I primi giorni di agosto ci parlano di una coppia australiana che, non potendo avere figli, contratta con una giovane donna thailandese l’affitto del suo utero, dietro compenso in denaro, per farsi crescere un bambino. Come se di bambini bisognosi di trovare una famiglia che li accolga non ce ne fossero già tanti nel mondo, anche nella loro bellissima Australia. Ma tant’è. Questo sembra essere il pensiero che ancora guida la maggior parte di noi quando pensiamo a un figlio: un figlio deve essere nostro (= del nostro stesso sangue!). Se l’ha fatto qualcun altro, non va bene, non è nostro. Ma andiamo con ordine.

Questa coppia fa fecondare con il seme del marito un ovulo (che tra l’altro, ci dicono le cronache, non è neanche della moglie, dato che i suoi ovuli non sono fertili) e lo fa impiantare nell’utero della giovane thailandese. Qui iniziano la loro avventura due gemelli. Quando, al quarto mese di gravidanza, l’ecografia evidenza che uno dei due ha la sindrome di down, la coppia dice alla donna che li ha in pancia di abortire questo bambino e di portare avanti la gravidanza solo dell’altro. Quello sano. Lei non accetta. E tiene entrambi i gemelli. Alla nascita la coppia prende con sé la bambina sana e non vuole saperne di Gammy, il bambino down. Per farla breve, la coppia che aveva ordinato la merce rifiuta il pezzo difettato. Così questo bambino rimane con la mamma che l’ha fatto crescere nella sua pancia.

 

Venti giorni dopo ci piomba addosso un’altra notizia. Una signora scrive su Twitter ad un biologo e divulgatore scientifico britannico, R. Dawkins: «Non so cosa farei se sapessi di portare in grembo un bimbo down». E lo scienziato, pieno del suo sapere, risponde: «Abort it and try again. It would be immoral to bring it into the world if you have the choice. Abortisci e riprova. Sarebbe immorale metterlo al mondo se puoi scegliere». Nonostante queste parole si commentino da sole, rimane difficile non restare di sasso di fronte a tanto cinismo. I giornali dicono che questo signore si occuperebbe di diritti civili. Mi chiedo: diritti civili di chi?

 

Per fortuna, però, non siamo ancora tutti addormentati. E tante reazioni, umane questa volta, abbiamo sentito intorno a questi fatti. In aiuto alla mamma di Gammy, che non ha i mezzi per assicurare a questo figlio le cure di cui ha bisogno, si è attivato tutto un movimento a livello mondiale per raccogliere i fondi necessari. Hope for Gammy sta facendo questo prezioso servizio.
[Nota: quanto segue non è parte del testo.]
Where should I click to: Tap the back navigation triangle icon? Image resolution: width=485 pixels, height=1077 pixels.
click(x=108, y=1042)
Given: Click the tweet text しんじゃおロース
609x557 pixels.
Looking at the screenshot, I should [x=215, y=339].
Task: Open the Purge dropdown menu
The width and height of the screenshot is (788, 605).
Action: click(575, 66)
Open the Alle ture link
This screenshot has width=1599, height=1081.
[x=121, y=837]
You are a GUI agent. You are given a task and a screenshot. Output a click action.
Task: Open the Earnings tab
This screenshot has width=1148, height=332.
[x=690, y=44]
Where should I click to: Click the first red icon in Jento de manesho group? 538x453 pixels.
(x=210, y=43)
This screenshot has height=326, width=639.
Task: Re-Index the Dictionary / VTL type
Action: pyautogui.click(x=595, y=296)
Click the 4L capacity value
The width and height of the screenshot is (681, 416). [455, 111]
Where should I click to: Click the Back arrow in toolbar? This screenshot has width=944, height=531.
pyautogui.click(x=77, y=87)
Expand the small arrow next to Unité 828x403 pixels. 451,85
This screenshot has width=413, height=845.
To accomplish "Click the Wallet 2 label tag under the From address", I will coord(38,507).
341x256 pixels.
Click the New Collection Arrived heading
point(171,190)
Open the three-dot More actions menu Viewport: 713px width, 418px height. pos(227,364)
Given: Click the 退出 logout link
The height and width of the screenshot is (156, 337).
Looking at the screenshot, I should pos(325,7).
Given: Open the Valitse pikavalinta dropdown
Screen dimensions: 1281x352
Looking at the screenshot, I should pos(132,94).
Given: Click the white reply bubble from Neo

Anche al professore britannico sono arrivate tante reazioni. Al punto che si è subito precipitato a dire che sarebbe stato... frainteso.

 

Anche noi, credo, ci scandalizziamo di fronte alla coppia australiana che non vuole il figlio venuto male. E deprechiamo affermazioni così ciniche come quelle dello scienziato britannico. Ma vorrei che provassimo ad aprire davvero il nostro cuore e leggervi, in segreto, le parole e i pensieri che lo abitano.

Vi chiedete il perché di questo mio invito?

Vi rispondo con due esempi. Il primo. Quando una donna rimane incinta dopo i trenta-trentacinque anni, di routine si sente chiedere dal suo medico se vuol fare l’amniocentesi. È un esame questo che permette di sapere se il bambino che sta crescendo in lei ha o non ha gravi difetti genetici (la sindrome di down è uno di questi). Perché questo esame? Non è per il fatto che il pensiero dell’aborto di fronte a un bambino diverso non è poi così raro e lontano?

Il secondo. Quando la crisi economica ci costringe a tagliare da qualche parte, i servizi per i disabili non sono tra i primi a subire tagli? Pensate alla continua riduzione di personale specializzato nelle scuole, nei servizi domiciliari, tra gli operatori dei consultori pubblici.

Siamo davvero così civili come pensiamo di essere?

Il coraggio della verità è il primo passo per cambiare.